> [What is being asked] Convert the lines below into a JSON array of strings, one string per line, and omit blank lines.

═════ Data provided

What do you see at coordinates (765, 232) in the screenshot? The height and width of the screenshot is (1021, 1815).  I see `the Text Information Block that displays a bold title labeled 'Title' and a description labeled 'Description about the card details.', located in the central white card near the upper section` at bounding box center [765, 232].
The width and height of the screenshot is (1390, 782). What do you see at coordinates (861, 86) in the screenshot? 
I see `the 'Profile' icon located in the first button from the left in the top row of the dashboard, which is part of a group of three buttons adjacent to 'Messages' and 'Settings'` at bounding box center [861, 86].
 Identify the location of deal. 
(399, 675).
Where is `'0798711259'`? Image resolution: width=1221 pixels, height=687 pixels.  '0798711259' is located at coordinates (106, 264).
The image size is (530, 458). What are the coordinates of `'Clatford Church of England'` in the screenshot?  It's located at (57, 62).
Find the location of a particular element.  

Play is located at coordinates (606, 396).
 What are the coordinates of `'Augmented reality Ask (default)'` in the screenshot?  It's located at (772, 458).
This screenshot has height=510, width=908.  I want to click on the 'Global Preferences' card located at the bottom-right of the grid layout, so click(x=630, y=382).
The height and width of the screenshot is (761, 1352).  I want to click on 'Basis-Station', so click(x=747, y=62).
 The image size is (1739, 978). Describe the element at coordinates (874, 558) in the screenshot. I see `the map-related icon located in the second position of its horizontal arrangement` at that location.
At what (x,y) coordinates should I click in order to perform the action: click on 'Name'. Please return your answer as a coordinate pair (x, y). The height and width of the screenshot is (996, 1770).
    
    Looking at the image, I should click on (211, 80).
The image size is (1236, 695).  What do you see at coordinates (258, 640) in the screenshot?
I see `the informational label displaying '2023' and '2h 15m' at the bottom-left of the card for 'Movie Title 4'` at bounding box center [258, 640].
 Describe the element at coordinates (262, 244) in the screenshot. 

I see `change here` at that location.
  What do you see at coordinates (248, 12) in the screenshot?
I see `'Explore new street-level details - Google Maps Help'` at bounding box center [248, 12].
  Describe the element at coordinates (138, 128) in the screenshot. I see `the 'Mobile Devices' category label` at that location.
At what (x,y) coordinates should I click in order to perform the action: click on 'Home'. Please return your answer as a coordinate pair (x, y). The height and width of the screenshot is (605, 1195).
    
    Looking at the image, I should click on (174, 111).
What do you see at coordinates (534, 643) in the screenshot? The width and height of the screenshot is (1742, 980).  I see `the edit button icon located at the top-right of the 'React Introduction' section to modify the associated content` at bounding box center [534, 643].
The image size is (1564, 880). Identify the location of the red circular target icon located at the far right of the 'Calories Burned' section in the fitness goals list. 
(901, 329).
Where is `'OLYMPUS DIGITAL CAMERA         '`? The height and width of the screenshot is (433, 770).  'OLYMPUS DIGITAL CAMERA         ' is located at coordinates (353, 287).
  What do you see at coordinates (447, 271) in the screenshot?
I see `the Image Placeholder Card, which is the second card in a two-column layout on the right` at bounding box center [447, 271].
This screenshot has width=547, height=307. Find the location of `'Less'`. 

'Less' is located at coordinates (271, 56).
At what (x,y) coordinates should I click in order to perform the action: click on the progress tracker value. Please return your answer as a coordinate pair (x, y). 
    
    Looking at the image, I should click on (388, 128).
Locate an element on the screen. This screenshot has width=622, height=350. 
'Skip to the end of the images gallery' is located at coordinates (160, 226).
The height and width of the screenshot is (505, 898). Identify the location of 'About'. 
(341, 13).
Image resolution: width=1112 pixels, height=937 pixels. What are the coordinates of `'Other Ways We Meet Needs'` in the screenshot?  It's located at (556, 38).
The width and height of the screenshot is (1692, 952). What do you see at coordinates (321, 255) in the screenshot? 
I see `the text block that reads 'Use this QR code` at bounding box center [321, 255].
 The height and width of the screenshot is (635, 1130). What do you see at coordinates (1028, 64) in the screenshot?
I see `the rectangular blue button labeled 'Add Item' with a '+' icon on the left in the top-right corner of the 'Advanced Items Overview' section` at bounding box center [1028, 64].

══════════

> [Full response]
[
  "What do you see at coordinates (765, 232) in the screenshot? The height and width of the screenshot is (1021, 1815).  I see `the Text Information Block that displays a bold title labeled 'Title' and a description labeled 'Description about the card details.', located in the central white card near the upper section` at bounding box center [765, 232].",
  "The width and height of the screenshot is (1390, 782). What do you see at coordinates (861, 86) in the screenshot? ",
  "I see `the 'Profile' icon located in the first button from the left in the top row of the dashboard, which is part of a group of three buttons adjacent to 'Messages' and 'Settings'` at bounding box center [861, 86].",
  " Identify the location of deal. ",
  "(399, 675).",
  "Where is `'0798711259'`? Image resolution: width=1221 pixels, height=687 pixels.  '0798711259' is located at coordinates (106, 264).",
  "The image size is (530, 458). What are the coordinates of `'Clatford Church of England'` in the screenshot?  It's located at (57, 62).",
  "Find the location of a particular element.  ",
  "Play is located at coordinates (606, 396).",
  " What are the coordinates of `'Augmented reality Ask (default)'` in the screenshot?  It's located at (772, 458).",
  "This screenshot has height=510, width=908.  I want to click on the 'Global Preferences' card located at the bottom-right of the grid layout, so click(x=630, y=382).",
  "The height and width of the screenshot is (761, 1352).  I want to click on 'Basis-Station', so click(x=747, y=62).",
  " The image size is (1739, 978). Describe the element at coordinates (874, 558) in the screenshot. I see `the map-related icon located in the second position of its horizontal arrangement` at that location.",
  "At what (x,y) coordinates should I click in order to perform the action: click on 'Name'. Please return your answer as a coordinate pair (x, y). The height and width of the screenshot is (996, 1770).",
  "    Looking at the image, I should click on (211, 80).",
  "The image size is (1236, 695).  What do you see at coordinates (258, 640) in the screenshot?",
  "I see `the informational label displaying '2023' and '2h 15m' at the bottom-left of the card for 'Movie Title 4'` at bounding box center [258, 640].",
  " Describe the element at coordinates (262, 244) in the screenshot. ",
  "I see `change here` at that location.",
  "  What do you see at coordinates (248, 12) in the screenshot?",
  "I see `'Explore new street-level details - Google Maps Help'` at bounding box center [248, 12].",
  "  Describe the element at coordinates (138, 128) in the screenshot. I see `the 'Mobile Devices' category label` at that location.",
  "At what (x,y) coordinates should I click in order to perform the action: click on 'Home'. Please return your answer as a coordinate pair (x, y). The height and width of the screenshot is (605, 1195).",
  "    Looking at the image, I should click on (174, 111).",
  "What do you see at coordinates (534, 643) in the screenshot? The width and height of the screenshot is (1742, 980).  I see `the edit button icon located at the top-right of the 'React Introduction' section to modify the associated content` at bounding box center [534, 643].",
  "The image size is (1564, 880). Identify the location of the red circular target icon located at the far right of the 'Calories Burned' section in the fitness goals list. ",
  "(901, 329).",
  "Where is `'OLYMPUS DIGITAL CAMERA         '`? The height and width of the screenshot is (433, 770).  'OLYMPUS DIGITAL CAMERA         ' is located at coordinates (353, 287).",
  "  What do you see at coordinates (447, 271) in the screenshot?",
  "I see `the Image Placeholder Card, which is the second card in a two-column layout on the right` at bounding box center [447, 271].",
  "This screenshot has width=547, height=307. Find the location of `'Less'`. ",
  "'Less' is located at coordinates (271, 56).",
  "At what (x,y) coordinates should I click in order to perform the action: click on the progress tracker value. Please return your answer as a coordinate pair (x, y). ",
  "    Looking at the image, I should click on (388, 128).",
  "Locate an element on the screen. This screenshot has width=622, height=350. ",
  "'Skip to the end of the images gallery' is located at coordinates (160, 226).",
  "The height and width of the screenshot is (505, 898). Identify the location of 'About'. ",
  "(341, 13).",
  "Image resolution: width=1112 pixels, height=937 pixels. What are the coordinates of `'Other Ways We Meet Needs'` in the screenshot?  It's located at (556, 38).",
  "The width and height of the screenshot is (1692, 952). What do you see at coordinates (321, 255) in the screenshot? ",
  "I see `the text block that reads 'Use this QR code` at bounding box center [321, 255].",
  " The height and width of the screenshot is (635, 1130). What do you see at coordinates (1028, 64) in the screenshot?",
  "I see `the rectangular blue button labeled 'Add Item' with a '+' icon on the left in the top-right corner of the 'Advanced Items Overview' section` at bounding box center [1028, 64]."
]